--- Data under study Enclosed Below ---

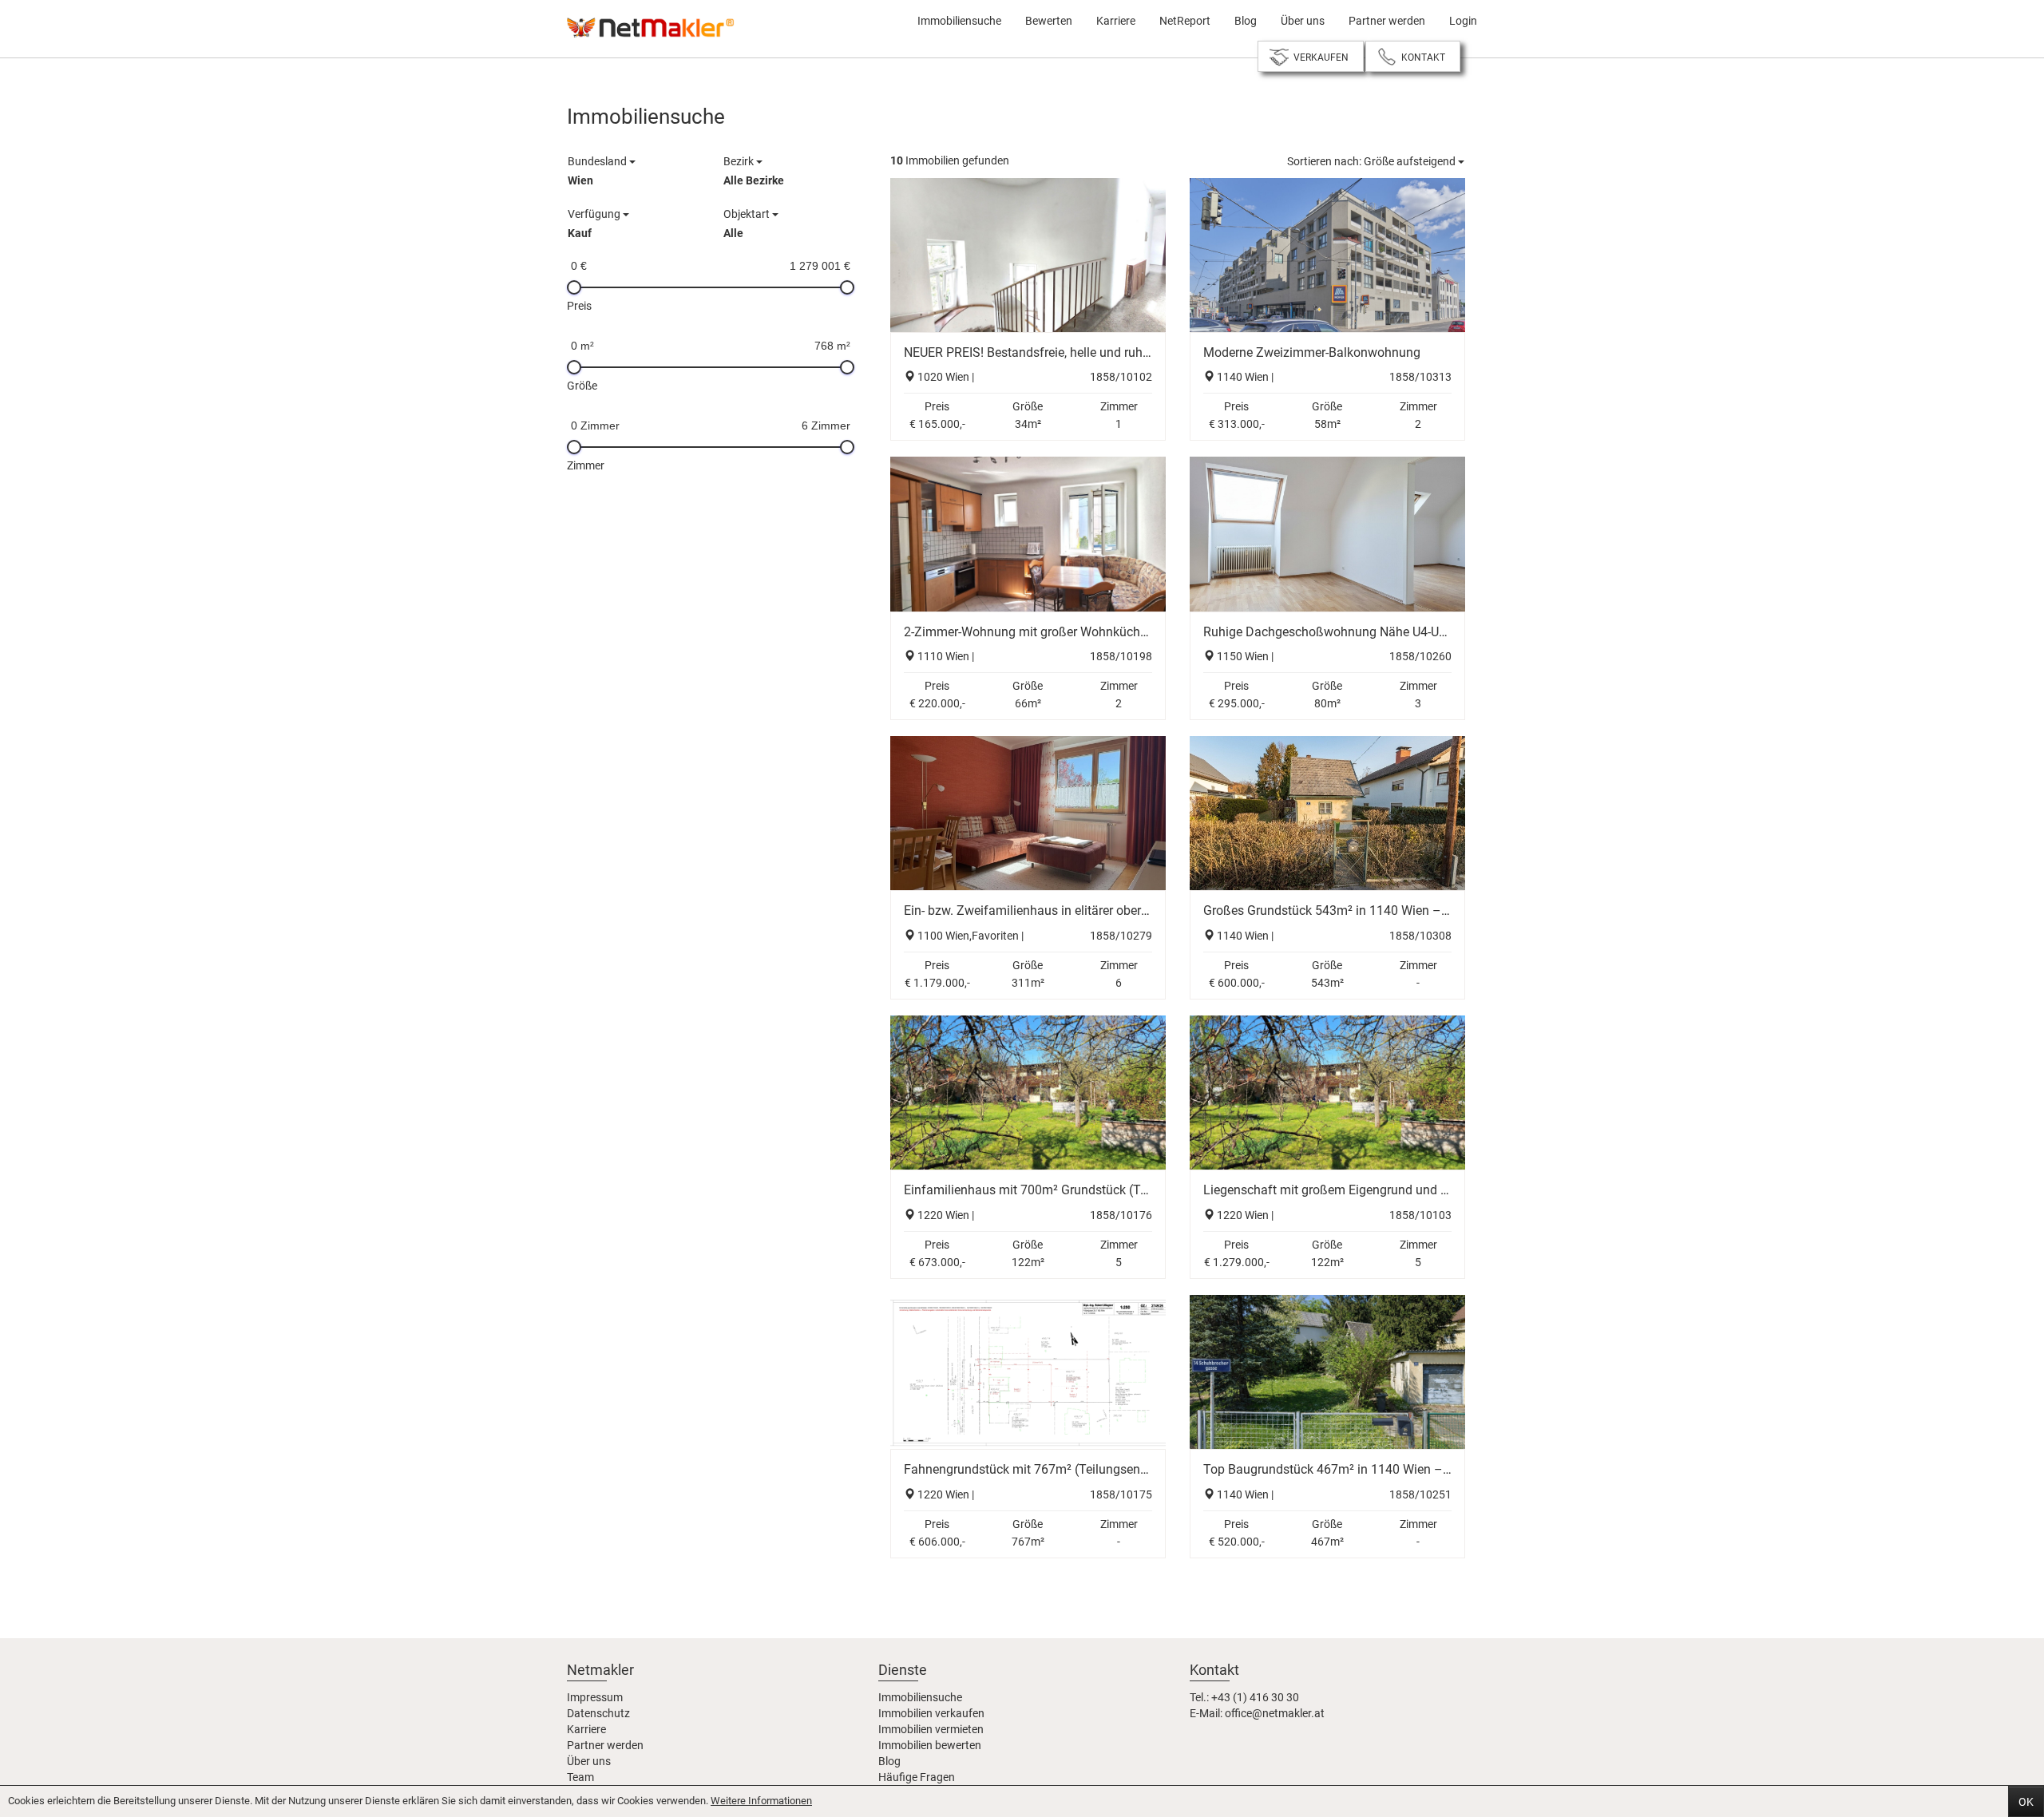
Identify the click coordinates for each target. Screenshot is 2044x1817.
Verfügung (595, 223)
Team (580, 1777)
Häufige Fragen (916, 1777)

--- End of Enclosed Data under study ---
--- Data under study Enclosed Below ---

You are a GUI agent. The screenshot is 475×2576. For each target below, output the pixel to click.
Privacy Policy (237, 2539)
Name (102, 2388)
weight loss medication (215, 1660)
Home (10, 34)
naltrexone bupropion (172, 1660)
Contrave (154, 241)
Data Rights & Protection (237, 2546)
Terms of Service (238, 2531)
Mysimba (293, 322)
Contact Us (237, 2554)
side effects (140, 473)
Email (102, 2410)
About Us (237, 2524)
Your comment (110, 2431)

--- End of Enclosed Data under study ---
--- Data under study Enclosed Below ---

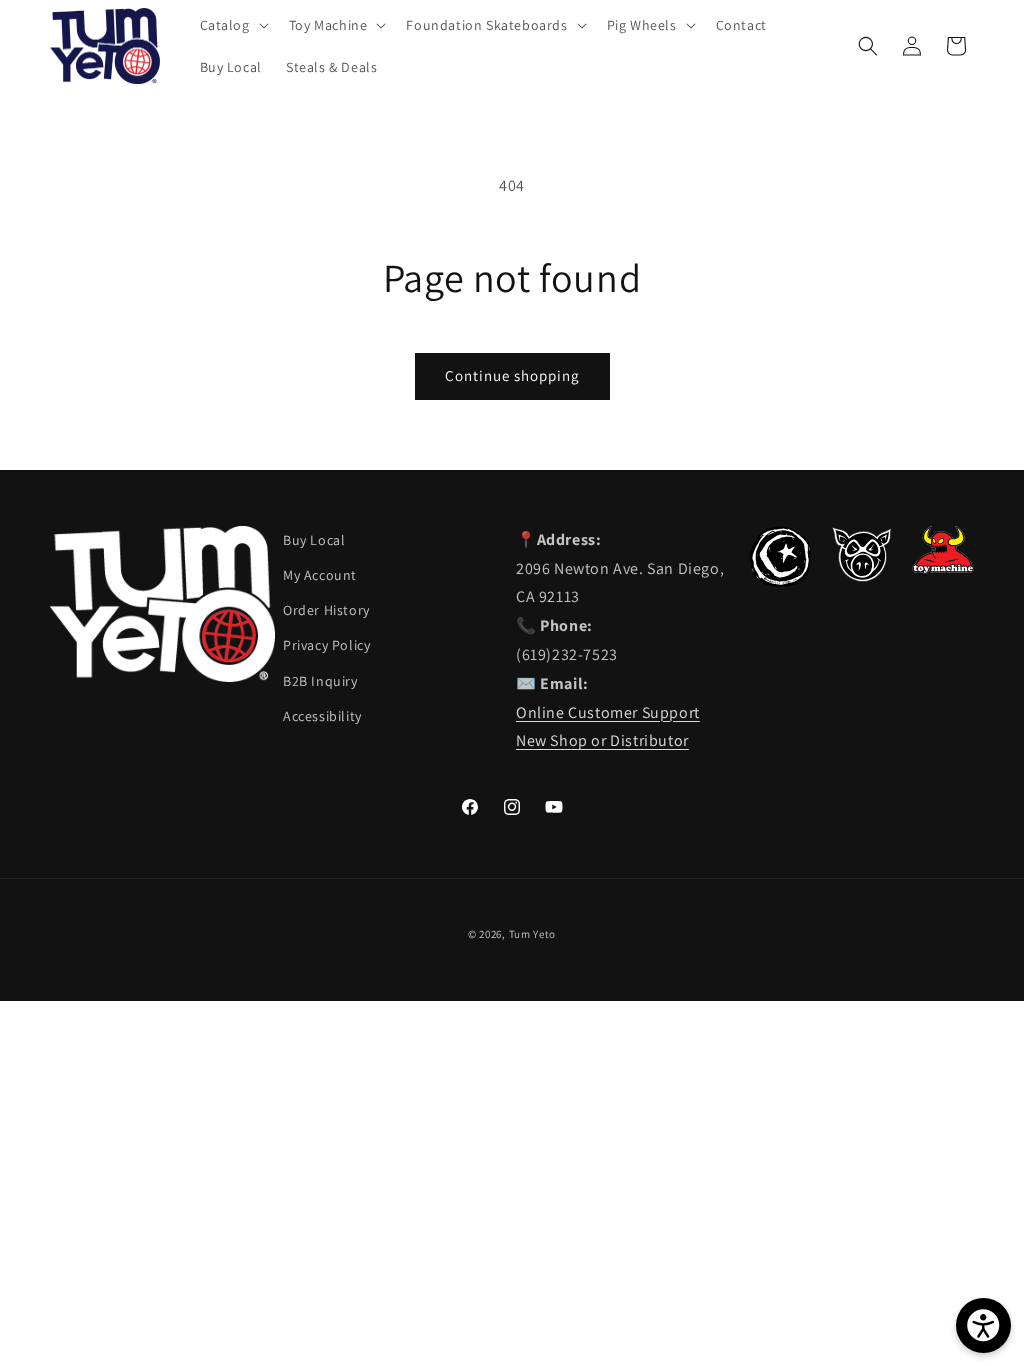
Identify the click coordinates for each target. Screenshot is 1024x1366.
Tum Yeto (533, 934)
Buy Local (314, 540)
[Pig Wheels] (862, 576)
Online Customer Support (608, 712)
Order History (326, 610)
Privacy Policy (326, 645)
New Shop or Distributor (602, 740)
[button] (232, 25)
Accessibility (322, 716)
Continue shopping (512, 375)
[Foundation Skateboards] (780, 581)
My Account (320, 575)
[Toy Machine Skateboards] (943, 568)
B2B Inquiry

--- End of Enclosed Data under study ---

The problem:
In the listing above, find the line containing "Screenshot is 2044x1817." and the line containing "Häufige Fragen (916, 1777)", then repeat those two lines and everything between them exactly.

Result of this task:
Identify the click coordinates for each target. Screenshot is 2044x1817.
Verfügung (595, 223)
Team (580, 1777)
Häufige Fragen (916, 1777)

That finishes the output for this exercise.